Imagine that you were a real estate agent in the Boston area looking to use this model to help price homes owned by your clients that they wish to sell. You have collected the following information from three of your clients:
Feature | Client 1 | Client 2 | Client 3 |
---|---|---|---|
Total number of rooms in home | 5 rooms | 4 rooms | 8 rooms |
Neighborhood poverty level (as %) | 17% | 32% | 3% |
Student-teacher ratio of nearby schools | 15-to-1 | 22-to-1 | 12-to-1 |
Let's see what prices our model will predict for these clients, and if they seem reasonable given the features.
# Produce a matrix for client data
client_data = [[5, 17, 15], # Client 1
[4, 32, 22], # Client 2
[8, 3, 12]] # Client 3
# Show predictions
for i, price in enumerate(reg.predict(client_data)):
print "Predicted selling price for Client {}'s home: ${:,.2f}".format(i+1, price)
The prices seem reasonable given the features of the homes. We can see that the highest priced home has the most rooms, lowest neighbourhood poverty level, and the lowest student-teacher ratio, all of which make intuitive sense as discussed in the Question 1. On the contrary, the home with the lowest number of rooms, highest neighbourhood poverty level, and highest student-teacher ratio is priced the lowest in our predictions.
This finishes our project. We have built a decision tree regressor that performs reasonably well given the 3 features. But should the model should be used in a real-world setting? It probably shouldn't because:
- The data collected in 1978 is not really relevant today due to rising population levels and changing population density of different areas.
- The features present in the data that we built our model on are not likely be sufficient to describe a home.
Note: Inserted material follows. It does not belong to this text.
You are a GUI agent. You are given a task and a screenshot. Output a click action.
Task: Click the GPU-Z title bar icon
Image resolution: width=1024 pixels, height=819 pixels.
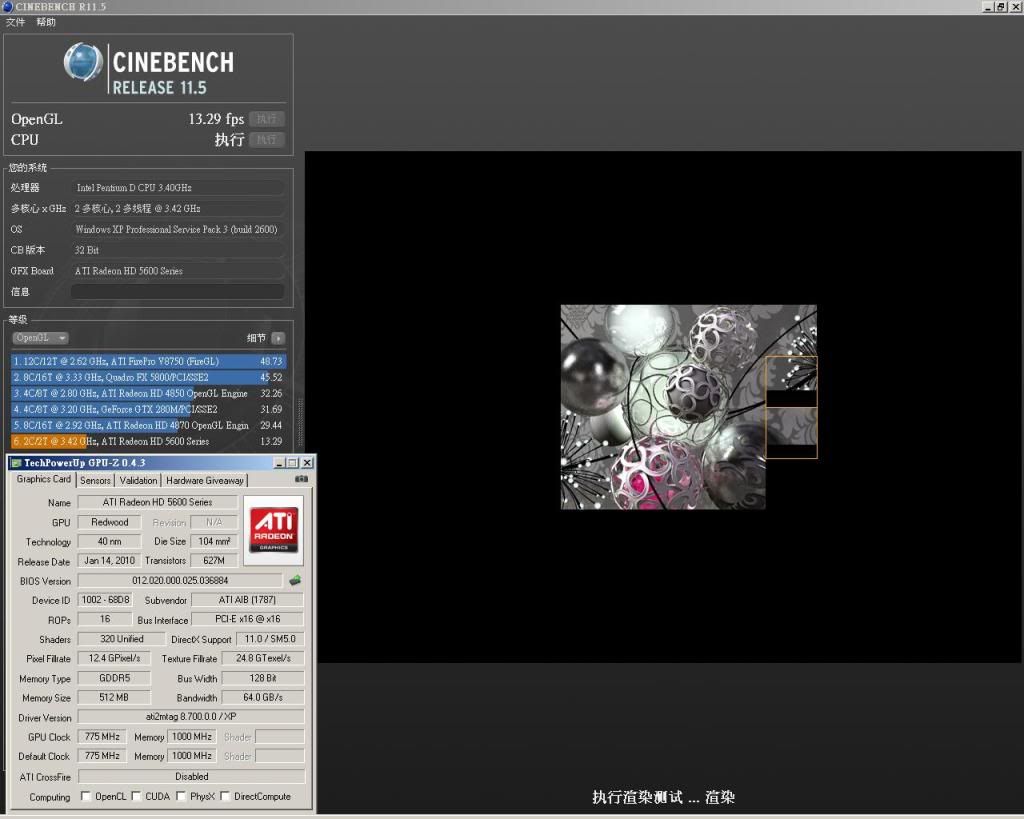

Examples of interesting features to look at may be proximity to city center, or neighbourhood crime rate.
- The data collected in an urban city will not be applicable in a rural city, because the people might value different aspects of a home depending on whether they live in an urban city or a rural area. For example, a person living in a rural city might value number of rooms in a home over the proximity to the city.